Long-serving U.S. Rep. Marcia Fudge (D-OH) announced this week that she will be stepping down from her congressional seat in order to accept the new position, The Hill reported.
“It has been my honor”
Her resignation came on Wednesday, a short time after she cast a vote in favor of the $1.9 trillion COVID-19 relief package that passed in the House of Representatives this week.
Fudge had already been confirmed by the Senate to serve as HUD secretary by a vote of 66–34.

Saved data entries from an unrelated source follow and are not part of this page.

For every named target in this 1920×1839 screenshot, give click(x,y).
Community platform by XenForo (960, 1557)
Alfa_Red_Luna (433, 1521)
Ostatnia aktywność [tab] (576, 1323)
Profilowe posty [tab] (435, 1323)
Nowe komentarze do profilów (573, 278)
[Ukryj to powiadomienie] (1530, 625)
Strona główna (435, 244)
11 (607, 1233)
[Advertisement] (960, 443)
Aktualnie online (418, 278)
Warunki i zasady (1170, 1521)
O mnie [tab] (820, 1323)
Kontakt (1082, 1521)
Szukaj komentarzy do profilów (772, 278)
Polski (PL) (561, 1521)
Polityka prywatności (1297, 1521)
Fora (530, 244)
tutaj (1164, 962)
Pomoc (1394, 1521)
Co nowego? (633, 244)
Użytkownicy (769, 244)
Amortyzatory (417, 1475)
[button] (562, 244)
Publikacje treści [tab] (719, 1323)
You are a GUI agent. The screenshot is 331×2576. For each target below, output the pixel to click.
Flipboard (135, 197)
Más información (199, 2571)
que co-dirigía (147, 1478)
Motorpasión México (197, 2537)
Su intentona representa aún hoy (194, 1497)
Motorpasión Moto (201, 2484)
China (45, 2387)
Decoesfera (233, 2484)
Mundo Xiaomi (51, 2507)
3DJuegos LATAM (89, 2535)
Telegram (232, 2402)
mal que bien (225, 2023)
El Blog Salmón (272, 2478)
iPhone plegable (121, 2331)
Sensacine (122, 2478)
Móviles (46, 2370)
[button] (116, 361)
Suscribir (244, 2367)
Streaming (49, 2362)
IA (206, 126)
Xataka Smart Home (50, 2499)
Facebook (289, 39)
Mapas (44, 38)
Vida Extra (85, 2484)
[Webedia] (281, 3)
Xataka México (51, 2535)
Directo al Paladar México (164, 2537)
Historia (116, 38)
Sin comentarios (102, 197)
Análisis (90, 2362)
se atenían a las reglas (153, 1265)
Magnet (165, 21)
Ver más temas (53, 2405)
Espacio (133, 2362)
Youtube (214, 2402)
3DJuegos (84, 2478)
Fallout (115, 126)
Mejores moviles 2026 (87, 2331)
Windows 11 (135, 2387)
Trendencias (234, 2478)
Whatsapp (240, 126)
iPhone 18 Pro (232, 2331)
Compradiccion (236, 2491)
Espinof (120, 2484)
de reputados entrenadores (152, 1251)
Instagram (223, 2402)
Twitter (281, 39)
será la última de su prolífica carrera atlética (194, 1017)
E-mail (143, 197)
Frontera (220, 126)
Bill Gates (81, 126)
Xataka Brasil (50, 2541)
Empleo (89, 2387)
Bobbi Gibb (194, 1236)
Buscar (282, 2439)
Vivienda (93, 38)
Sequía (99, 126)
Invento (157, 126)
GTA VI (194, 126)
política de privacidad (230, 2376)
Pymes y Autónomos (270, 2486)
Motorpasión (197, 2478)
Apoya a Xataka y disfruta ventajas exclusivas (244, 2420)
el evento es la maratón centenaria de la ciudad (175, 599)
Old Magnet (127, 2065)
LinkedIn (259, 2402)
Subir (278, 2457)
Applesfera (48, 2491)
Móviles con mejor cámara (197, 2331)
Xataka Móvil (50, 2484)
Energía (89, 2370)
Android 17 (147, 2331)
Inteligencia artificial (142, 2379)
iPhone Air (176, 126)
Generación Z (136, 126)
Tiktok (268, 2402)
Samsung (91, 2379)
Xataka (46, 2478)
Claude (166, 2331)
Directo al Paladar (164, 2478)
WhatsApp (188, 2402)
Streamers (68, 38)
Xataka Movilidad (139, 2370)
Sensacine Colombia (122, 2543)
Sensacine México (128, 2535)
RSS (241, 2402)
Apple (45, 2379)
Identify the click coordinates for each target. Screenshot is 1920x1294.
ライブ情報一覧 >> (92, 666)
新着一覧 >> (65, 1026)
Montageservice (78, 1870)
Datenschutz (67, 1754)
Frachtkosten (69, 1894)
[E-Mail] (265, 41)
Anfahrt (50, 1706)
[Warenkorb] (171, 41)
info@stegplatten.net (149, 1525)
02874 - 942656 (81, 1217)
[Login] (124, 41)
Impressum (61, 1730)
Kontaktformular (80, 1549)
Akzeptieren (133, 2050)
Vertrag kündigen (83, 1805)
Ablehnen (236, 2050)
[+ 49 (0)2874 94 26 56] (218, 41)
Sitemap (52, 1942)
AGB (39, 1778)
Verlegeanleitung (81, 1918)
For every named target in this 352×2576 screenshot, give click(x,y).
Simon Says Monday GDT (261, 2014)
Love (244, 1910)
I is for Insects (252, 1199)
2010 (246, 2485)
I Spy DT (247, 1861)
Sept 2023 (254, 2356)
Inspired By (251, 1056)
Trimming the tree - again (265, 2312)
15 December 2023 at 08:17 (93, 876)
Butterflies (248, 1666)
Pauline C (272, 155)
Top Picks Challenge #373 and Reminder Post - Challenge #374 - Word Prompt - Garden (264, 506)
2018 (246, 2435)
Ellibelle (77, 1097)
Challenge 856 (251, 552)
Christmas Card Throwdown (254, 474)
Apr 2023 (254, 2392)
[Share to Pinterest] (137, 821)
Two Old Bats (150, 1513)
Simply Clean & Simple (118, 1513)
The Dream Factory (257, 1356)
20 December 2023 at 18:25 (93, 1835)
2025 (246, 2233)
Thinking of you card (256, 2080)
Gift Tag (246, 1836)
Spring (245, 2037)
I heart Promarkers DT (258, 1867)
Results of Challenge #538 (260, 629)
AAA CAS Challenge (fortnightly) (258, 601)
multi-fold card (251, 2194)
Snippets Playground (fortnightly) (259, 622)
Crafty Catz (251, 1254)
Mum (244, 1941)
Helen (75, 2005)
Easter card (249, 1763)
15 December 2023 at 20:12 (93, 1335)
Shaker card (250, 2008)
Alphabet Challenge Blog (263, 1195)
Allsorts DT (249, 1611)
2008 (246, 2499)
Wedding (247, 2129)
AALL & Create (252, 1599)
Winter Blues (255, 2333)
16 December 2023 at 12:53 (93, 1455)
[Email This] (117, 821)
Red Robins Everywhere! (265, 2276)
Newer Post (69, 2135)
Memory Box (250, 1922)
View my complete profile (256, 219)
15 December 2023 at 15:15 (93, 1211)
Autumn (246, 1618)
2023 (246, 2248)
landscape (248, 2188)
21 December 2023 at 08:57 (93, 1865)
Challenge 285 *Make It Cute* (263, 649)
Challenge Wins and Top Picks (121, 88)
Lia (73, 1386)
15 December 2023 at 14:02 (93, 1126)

In a letter confirming her departure from Congress, Fudge wrote: “It has been my honor to serve the people of the 11th Congressional District of Ohio since November 2008.”
She went on to express “boundless” appreciation for the support of her constituents as she “sought to represent their interests an those of many Americans for whom [she] could be a voice.”
Though she sailed through the confirmation process in the Senate, Fudge’s controversial record came to light in December after Biden announced the nomination. In 2015, for example, she asked for leniency on behalf of Lance Mason, an Ohio state lawmaker convicted of assaulting his wife, Aisha Fraser, in front of their children.
“I pray for Aisha’s family”
After serving nine months behind bars upon conviction, Mason went on to kill Fraser. Fudge released a statement in 2018 that addressed the tragic situation.
“My heart breaks for Aisha Fraser,” she said at the time. “I pray for Aisha’s family, especially her children, as they attempt to deal with this tragedy. My support of Lance in 2015 was based on the person I knew for almost 30 years — an accomplished lawyer, prosecutor, state legislator and judge.”
She went on to “condemn” the “horrific crimes” committed by Mason, but her argument for leniency years earlier lived on as a black mark on her career in public office.
Nevertheless, the former chairwoman of the Congressional Black Caucus is focused on the positive points of her years on Capitol Hill as she prepares for her next role in Biden’s Cabinet.
“I will always remember my colleagues and friends who have become a part of my family in the last 12 years,” she said, according to The Hill.